Dora Maar, antes y después de Picasso

Sara Martínez 09/10/2020

“Después de Picasso, solo Dios”, cuentan que le dijo a Lacan, el psicoanalista que la ayudó a salir del infierno en el que cayó tras el abandono del pintor. Pero Dora Maar, la dolorosa, la atormentada, la musa del genio, la pobre histérica, como aparece descrita en la mayoría de las biografías de Picasso, a la que como mucho se le ha concedido en alguna de ellas la categoría de la documentalista del Guernica, existía antes y existió después del genio (o a pesar de él). Pintora notable y fotógrafa genial, su obra ya era conocida y valorada por los expertos antes de que el gran hombre entrase en escena. Precursora de la fotografía de moda y documental, su trabajo ya había aparecido en las grandes publicaciones francesas de la época y en varias revistas de arte y de contenido erótico.

Henriette Markovitch, como consta en su partida de nacimiento, llegó al mundo el 22 de noviembre de 1907 en París, recibió una gran formación intelectual y artística, aprendió español en Argentina (donde residió durante un tiempo con sus padres) y formó parte desde muy joven de los círculos más vanguardistas de la capital francesa. Amiga de Brassaï y Cartier Bresson, destacó en collage, fotomontajes y fotografía de calle retratando a los desheredados, mendigos, excluidos o lisiados de guerra, imágenes crudas, serenas y llenas de afecto. Con talento para “descubrir la extrañeza en lo cotidiano”, como resalta su biógrafa, Victoria Combalía, fotos como Pére Ubu, el inquietante monstruo amable, forman parte indiscutible de la historia del arte.

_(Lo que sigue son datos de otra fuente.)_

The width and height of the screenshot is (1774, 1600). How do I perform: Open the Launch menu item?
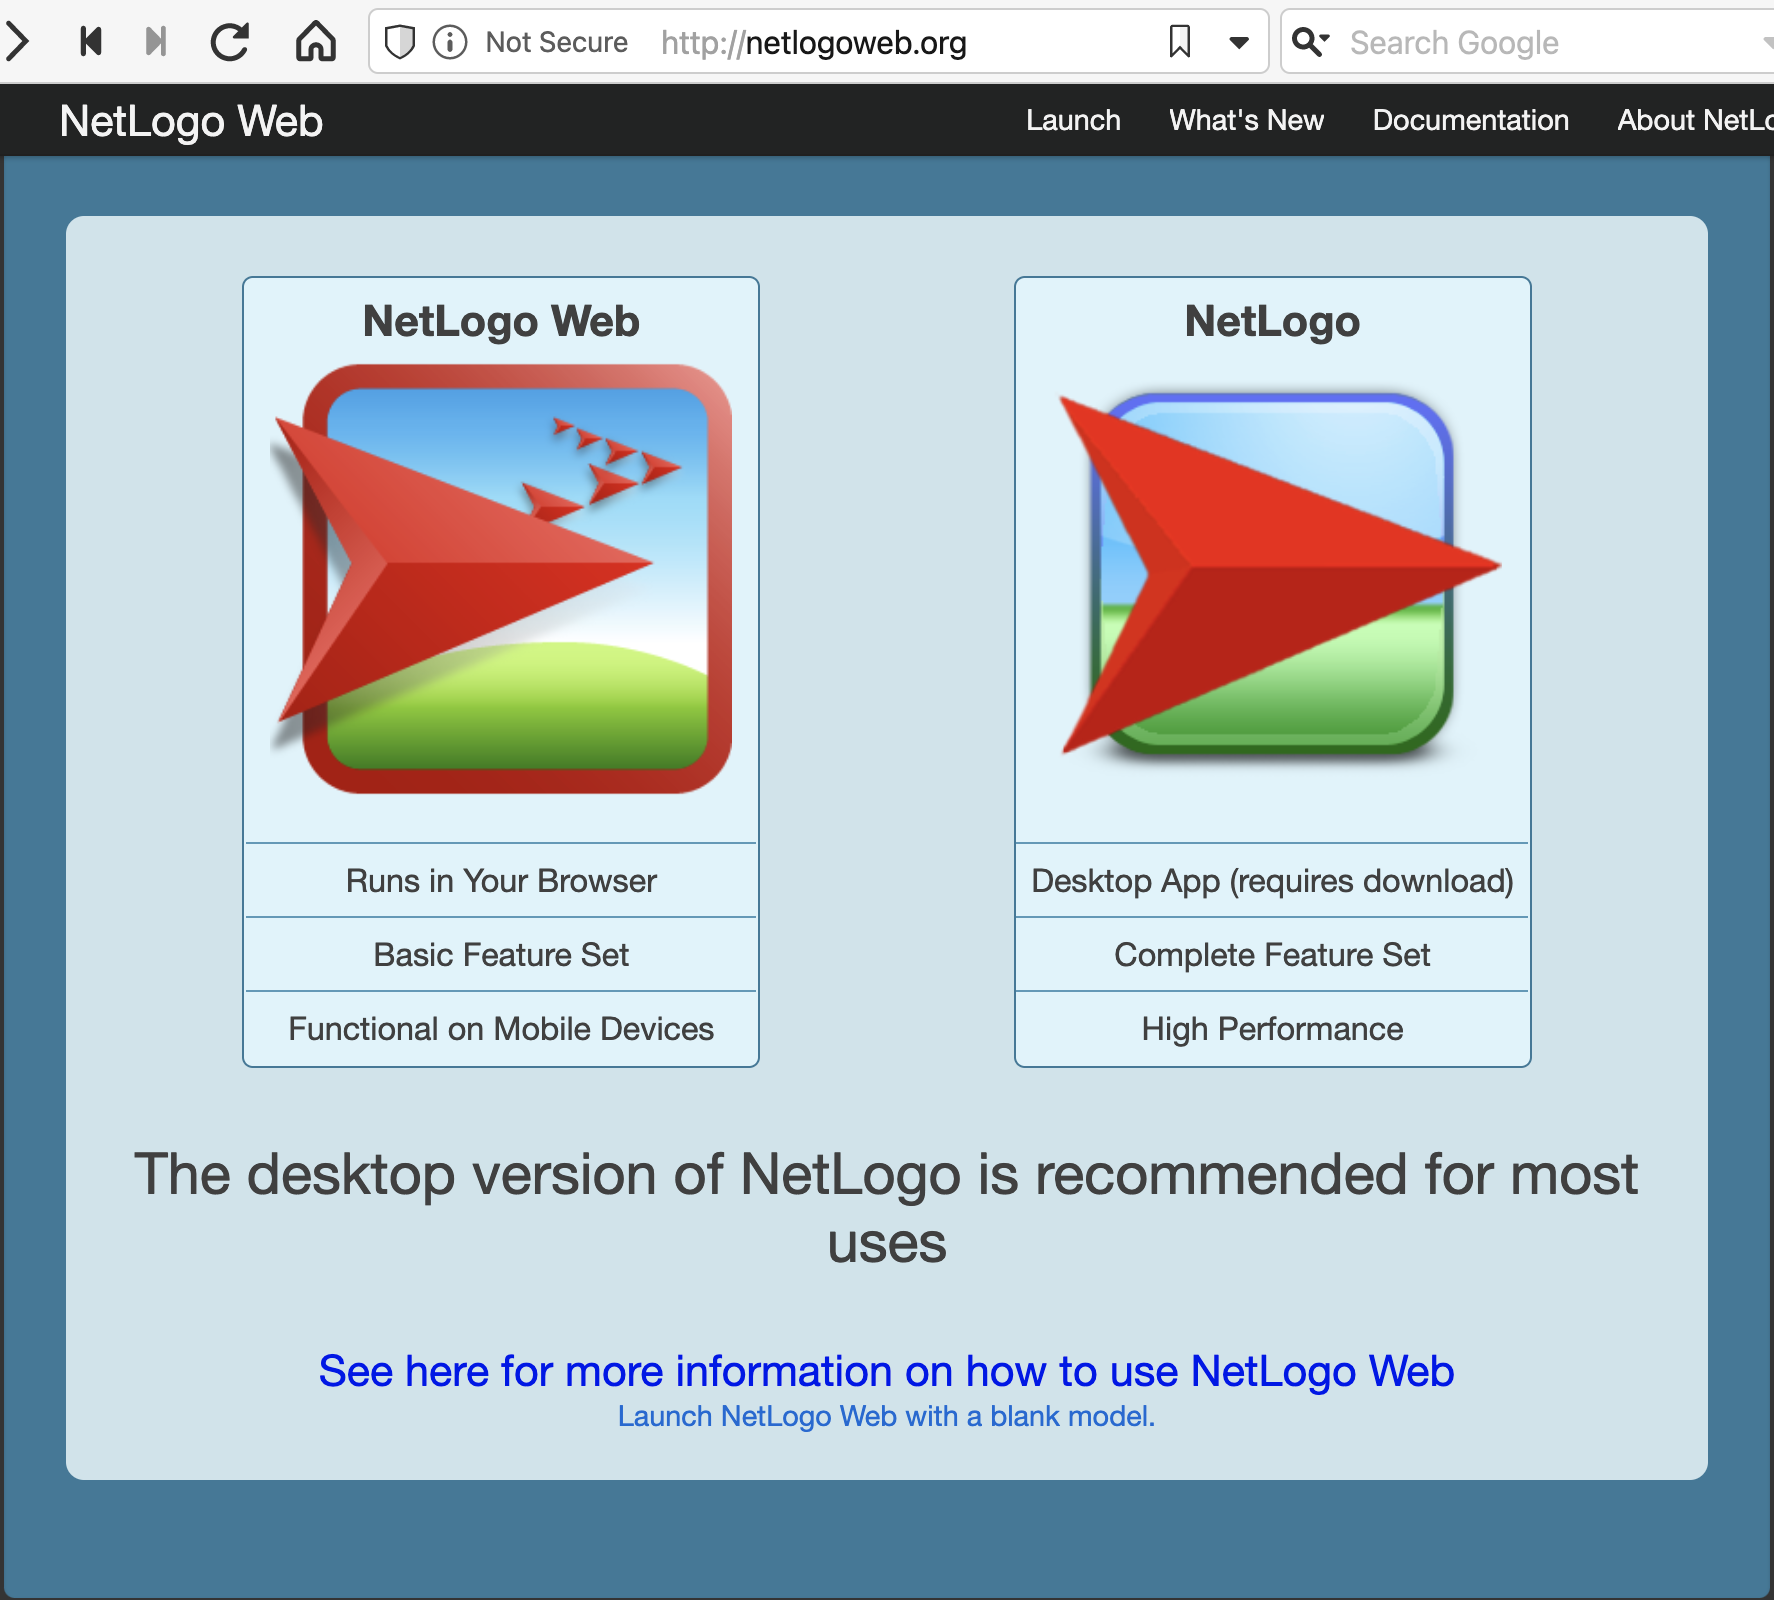(1073, 120)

Ella tenía 19 años y Picasso 55 cuando se conocieron en el Café Deux Magots en 1936. Su encuentro es casi leyenda. Con la mano extendida, Maar jugaba a clavar la punta de una navaja entre sus dedos e inevitablemente, falló y se cortó. Cuando se quitó el guante ensangrentado, él se lo pidió para conservarlo en una vitrina en su piso. En el documental dirigido por Alejando Lasada ‘Dora Maar, a pesar de Picasso', Combalía define a la artista como “muy discreta, fuerte e independiente”, pero también “inestable y con cierta tendencia a la melancolía”. Por su parte, ninguno de los biógrafos de Picasso pone en duda la misoginia y el sadismo del genio, extremadamente cruel a veces. Se hipnotizaron el uno al otro ferozmente pero la fascinación le duró más a ella y en sus casi diez años de relación, Maar no fue ni mucho menos la única mujer en la vida del malagueño.

En 1943 Picasso se enamoró de Francois Gilot y la emancipada, digna, talentosa, brillante y bellísima Maar se convirtió en una loca. Inicia un descenso con parada en hospitales psiquiátricos, terapia de electrochoques y psicoanálisis para volver finalmente al catolicismo de su infancia. Picasso pagó la estancia de su examante en uno de aquellos caros sanatorios, todo un detalle. Casi recluida, se dedicó a la pintura durante las siguientes décadas volviendo muy brevemente a la fotografía. “Cuando Picasso me abandonó todos pensaban que me suicidaría y no lo hice por no darle esa satisfacción”, dijo. Murió en 1997, a los 90 años. Solo seis personas despidieron a los ojos del Guernica. Hoy, su obra tiene más relevancia que nunca. La única pregunta es, ¿qué habría sido de Dora si no hubiese conocido a Pablo? Sin más fe, sin más dios que ella misma.